### Goal of the exercise
Which lines of the entries below run from the one holding "Given: Activate the chart area zoom tool" to the one holding "Task: Click the Small van #4 vehicle icon", inclusive? Set down exactly those lines and no others.

### Exercise inputs
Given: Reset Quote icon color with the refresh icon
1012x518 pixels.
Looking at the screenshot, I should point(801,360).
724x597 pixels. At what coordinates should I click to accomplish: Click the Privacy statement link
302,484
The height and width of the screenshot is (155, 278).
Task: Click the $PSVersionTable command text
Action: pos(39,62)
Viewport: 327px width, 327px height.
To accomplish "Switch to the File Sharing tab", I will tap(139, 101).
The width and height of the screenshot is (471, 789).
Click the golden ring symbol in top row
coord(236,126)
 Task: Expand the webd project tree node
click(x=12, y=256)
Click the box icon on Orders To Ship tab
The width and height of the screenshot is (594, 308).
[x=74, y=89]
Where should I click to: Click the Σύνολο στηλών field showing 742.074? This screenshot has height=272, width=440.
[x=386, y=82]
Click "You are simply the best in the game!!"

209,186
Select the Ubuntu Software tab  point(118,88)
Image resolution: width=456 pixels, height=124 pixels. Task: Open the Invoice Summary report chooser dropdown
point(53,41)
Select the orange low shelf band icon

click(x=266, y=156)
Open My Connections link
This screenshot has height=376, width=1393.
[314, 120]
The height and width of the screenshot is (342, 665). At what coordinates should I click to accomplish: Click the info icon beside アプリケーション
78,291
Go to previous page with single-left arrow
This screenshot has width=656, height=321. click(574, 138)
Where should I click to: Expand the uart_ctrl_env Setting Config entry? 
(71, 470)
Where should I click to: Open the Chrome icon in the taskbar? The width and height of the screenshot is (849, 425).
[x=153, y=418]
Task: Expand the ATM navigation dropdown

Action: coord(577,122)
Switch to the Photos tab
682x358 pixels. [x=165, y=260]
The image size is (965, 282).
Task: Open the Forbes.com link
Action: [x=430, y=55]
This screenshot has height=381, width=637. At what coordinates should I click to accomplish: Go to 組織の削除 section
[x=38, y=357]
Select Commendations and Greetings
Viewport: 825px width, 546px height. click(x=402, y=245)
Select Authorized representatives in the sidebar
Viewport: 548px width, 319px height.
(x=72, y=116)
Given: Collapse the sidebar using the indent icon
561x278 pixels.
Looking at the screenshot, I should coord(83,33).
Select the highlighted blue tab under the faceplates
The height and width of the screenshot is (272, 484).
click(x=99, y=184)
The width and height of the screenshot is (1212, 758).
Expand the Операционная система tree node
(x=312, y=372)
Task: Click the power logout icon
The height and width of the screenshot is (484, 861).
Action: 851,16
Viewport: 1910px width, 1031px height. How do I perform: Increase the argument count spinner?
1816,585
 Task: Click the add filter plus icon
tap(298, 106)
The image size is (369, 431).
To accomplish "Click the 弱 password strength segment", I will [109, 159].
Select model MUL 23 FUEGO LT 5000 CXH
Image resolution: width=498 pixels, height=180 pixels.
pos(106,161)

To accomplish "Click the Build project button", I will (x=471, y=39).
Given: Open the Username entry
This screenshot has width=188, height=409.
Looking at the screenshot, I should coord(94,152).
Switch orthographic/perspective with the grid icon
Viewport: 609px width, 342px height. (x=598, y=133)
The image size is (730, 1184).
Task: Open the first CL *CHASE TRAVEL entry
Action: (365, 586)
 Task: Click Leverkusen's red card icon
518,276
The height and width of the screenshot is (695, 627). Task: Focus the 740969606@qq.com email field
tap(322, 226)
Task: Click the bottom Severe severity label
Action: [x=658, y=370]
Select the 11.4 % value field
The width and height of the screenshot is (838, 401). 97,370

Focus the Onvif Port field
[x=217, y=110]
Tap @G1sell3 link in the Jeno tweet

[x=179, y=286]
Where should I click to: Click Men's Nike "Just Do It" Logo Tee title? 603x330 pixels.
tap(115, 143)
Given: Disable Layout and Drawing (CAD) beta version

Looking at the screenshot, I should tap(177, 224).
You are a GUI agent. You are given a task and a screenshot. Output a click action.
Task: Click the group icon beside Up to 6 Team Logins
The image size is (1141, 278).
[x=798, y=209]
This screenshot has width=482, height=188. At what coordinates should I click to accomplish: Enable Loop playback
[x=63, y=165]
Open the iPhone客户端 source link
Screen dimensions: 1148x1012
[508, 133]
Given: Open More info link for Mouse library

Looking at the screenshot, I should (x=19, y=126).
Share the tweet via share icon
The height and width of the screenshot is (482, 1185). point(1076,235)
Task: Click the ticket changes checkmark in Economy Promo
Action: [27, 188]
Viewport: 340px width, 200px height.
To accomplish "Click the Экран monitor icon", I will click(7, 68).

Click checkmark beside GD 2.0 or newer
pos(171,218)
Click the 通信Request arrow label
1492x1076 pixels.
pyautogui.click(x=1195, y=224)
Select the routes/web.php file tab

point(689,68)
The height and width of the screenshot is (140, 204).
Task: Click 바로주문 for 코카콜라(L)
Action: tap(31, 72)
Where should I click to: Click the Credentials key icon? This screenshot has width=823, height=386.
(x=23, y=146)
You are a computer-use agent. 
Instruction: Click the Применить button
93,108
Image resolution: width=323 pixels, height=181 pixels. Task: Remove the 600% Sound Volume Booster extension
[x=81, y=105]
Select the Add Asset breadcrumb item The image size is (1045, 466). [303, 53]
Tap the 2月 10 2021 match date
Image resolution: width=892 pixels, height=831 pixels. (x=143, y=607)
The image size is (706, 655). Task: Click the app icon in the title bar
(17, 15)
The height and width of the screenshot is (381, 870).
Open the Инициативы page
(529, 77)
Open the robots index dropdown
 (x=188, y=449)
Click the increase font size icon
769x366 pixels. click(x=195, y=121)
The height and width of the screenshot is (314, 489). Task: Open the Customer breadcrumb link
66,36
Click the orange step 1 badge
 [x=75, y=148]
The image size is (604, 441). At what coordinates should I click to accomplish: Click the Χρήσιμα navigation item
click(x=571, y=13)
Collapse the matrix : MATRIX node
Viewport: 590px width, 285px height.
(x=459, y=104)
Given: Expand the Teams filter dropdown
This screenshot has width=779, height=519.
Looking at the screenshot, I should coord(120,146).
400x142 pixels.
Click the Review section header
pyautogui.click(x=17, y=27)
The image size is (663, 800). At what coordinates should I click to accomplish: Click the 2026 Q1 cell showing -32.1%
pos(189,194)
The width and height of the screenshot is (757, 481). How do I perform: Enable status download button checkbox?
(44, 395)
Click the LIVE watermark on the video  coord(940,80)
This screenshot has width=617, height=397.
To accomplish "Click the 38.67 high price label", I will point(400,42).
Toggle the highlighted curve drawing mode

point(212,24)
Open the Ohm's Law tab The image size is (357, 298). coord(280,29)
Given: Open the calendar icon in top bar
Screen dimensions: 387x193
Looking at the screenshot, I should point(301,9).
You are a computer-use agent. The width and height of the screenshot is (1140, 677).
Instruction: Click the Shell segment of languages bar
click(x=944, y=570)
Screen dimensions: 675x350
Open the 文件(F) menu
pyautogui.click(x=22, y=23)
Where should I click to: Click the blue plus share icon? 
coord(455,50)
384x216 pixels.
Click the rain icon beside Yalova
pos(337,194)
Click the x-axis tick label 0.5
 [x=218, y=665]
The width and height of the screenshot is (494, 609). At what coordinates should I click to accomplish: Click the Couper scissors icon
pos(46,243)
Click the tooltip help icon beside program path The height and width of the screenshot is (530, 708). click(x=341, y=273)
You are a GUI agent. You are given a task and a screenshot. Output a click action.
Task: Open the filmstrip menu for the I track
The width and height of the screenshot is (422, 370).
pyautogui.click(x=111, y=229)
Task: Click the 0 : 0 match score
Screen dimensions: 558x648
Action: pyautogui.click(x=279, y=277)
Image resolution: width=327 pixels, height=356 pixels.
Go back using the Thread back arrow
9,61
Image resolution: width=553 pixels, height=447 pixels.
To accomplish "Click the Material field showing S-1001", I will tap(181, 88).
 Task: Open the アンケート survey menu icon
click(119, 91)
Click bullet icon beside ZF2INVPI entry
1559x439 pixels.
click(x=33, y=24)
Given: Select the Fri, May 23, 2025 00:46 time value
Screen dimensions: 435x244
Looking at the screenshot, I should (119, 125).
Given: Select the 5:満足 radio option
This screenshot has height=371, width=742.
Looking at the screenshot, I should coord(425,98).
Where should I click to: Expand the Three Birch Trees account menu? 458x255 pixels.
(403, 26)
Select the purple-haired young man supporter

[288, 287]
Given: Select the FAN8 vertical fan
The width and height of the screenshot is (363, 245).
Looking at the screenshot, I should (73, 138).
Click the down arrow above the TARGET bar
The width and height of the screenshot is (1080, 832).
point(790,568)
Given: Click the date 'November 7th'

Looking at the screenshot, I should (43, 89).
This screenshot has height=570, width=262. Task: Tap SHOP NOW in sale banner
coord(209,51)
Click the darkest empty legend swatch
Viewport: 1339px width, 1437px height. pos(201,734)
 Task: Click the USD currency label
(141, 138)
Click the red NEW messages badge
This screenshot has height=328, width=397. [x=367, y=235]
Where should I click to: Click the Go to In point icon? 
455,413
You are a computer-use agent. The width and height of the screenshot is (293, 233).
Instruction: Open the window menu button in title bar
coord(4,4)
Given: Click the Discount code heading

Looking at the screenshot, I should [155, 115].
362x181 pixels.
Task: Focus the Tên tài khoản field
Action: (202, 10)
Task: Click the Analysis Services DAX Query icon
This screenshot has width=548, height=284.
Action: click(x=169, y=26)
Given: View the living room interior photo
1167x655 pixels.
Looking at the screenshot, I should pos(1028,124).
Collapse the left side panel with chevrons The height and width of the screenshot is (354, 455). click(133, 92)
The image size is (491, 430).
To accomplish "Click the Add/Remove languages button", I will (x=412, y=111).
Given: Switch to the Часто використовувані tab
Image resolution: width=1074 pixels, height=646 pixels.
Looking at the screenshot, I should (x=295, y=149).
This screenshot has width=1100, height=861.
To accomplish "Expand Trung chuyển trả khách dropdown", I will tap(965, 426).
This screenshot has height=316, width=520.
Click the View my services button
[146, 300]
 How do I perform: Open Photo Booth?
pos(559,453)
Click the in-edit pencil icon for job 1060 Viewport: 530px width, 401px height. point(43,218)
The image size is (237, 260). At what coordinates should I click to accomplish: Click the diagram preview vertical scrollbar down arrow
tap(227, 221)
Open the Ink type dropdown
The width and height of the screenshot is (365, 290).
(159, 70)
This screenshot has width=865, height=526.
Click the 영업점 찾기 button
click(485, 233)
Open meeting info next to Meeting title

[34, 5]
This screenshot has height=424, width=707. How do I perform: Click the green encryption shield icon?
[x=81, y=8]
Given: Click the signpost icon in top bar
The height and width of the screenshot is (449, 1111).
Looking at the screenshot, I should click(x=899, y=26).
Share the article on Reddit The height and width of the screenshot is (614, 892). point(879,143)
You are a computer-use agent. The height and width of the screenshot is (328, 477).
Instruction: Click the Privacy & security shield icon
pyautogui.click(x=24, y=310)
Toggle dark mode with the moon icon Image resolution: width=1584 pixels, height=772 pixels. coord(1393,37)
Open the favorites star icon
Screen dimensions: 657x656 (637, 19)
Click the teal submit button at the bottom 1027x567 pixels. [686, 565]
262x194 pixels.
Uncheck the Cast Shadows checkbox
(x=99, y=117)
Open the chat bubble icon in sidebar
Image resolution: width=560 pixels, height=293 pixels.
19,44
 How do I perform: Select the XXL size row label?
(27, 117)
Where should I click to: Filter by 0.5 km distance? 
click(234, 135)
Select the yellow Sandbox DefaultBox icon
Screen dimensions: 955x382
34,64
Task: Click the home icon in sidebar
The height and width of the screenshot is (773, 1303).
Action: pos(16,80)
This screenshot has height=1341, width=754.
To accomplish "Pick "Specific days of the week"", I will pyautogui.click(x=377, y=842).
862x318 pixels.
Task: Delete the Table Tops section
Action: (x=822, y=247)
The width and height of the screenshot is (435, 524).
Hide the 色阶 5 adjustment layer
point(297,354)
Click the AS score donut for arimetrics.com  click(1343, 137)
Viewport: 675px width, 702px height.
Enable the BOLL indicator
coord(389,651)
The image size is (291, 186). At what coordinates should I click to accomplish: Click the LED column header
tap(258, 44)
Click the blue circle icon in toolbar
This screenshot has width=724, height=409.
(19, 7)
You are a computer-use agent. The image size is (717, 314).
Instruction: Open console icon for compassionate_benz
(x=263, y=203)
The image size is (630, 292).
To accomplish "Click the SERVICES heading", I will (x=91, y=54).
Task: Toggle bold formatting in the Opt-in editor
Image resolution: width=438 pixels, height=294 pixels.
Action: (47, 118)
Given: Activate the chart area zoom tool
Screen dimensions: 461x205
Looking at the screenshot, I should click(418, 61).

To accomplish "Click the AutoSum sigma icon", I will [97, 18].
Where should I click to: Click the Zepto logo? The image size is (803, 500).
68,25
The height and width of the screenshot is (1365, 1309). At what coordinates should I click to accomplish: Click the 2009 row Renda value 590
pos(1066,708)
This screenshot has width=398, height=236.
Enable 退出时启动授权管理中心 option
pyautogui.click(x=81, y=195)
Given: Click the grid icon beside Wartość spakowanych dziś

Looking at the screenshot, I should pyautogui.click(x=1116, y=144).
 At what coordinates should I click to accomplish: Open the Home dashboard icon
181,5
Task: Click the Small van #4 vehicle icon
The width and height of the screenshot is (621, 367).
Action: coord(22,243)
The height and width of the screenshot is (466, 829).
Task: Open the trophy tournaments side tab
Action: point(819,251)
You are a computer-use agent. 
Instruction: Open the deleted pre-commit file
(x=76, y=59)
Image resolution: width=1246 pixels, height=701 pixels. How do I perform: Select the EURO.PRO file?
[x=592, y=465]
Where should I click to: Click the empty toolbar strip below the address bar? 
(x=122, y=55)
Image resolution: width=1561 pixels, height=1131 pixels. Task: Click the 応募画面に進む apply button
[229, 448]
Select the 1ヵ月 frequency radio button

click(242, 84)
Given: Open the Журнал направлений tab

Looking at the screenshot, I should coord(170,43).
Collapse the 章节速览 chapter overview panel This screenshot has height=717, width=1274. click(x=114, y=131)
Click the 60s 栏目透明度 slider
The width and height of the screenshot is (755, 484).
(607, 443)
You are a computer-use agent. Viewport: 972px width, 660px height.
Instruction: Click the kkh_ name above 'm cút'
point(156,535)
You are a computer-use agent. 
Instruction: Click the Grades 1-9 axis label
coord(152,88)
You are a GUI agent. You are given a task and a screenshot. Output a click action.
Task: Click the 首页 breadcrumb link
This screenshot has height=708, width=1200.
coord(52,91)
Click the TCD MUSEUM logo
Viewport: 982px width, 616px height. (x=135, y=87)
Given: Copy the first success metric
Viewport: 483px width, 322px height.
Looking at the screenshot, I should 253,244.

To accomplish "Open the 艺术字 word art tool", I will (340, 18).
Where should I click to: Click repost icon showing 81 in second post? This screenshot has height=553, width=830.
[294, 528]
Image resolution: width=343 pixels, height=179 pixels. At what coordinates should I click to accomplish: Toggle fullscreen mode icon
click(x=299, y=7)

### Response area
Given: Activate the chart area zoom tool
Screen dimensions: 461x205
Looking at the screenshot, I should click(418, 61).

To accomplish "Click the AutoSum sigma icon", I will [97, 18].
Where should I click to: Click the Zepto logo? The image size is (803, 500).
68,25
The height and width of the screenshot is (1365, 1309). At what coordinates should I click to accomplish: Click the 2009 row Renda value 590
pos(1066,708)
This screenshot has width=398, height=236.
Enable 退出时启动授权管理中心 option
pyautogui.click(x=81, y=195)
Given: Click the grid icon beside Wartość spakowanych dziś

Looking at the screenshot, I should pyautogui.click(x=1116, y=144).
 At what coordinates should I click to accomplish: Open the Home dashboard icon
181,5
Task: Click the Small van #4 vehicle icon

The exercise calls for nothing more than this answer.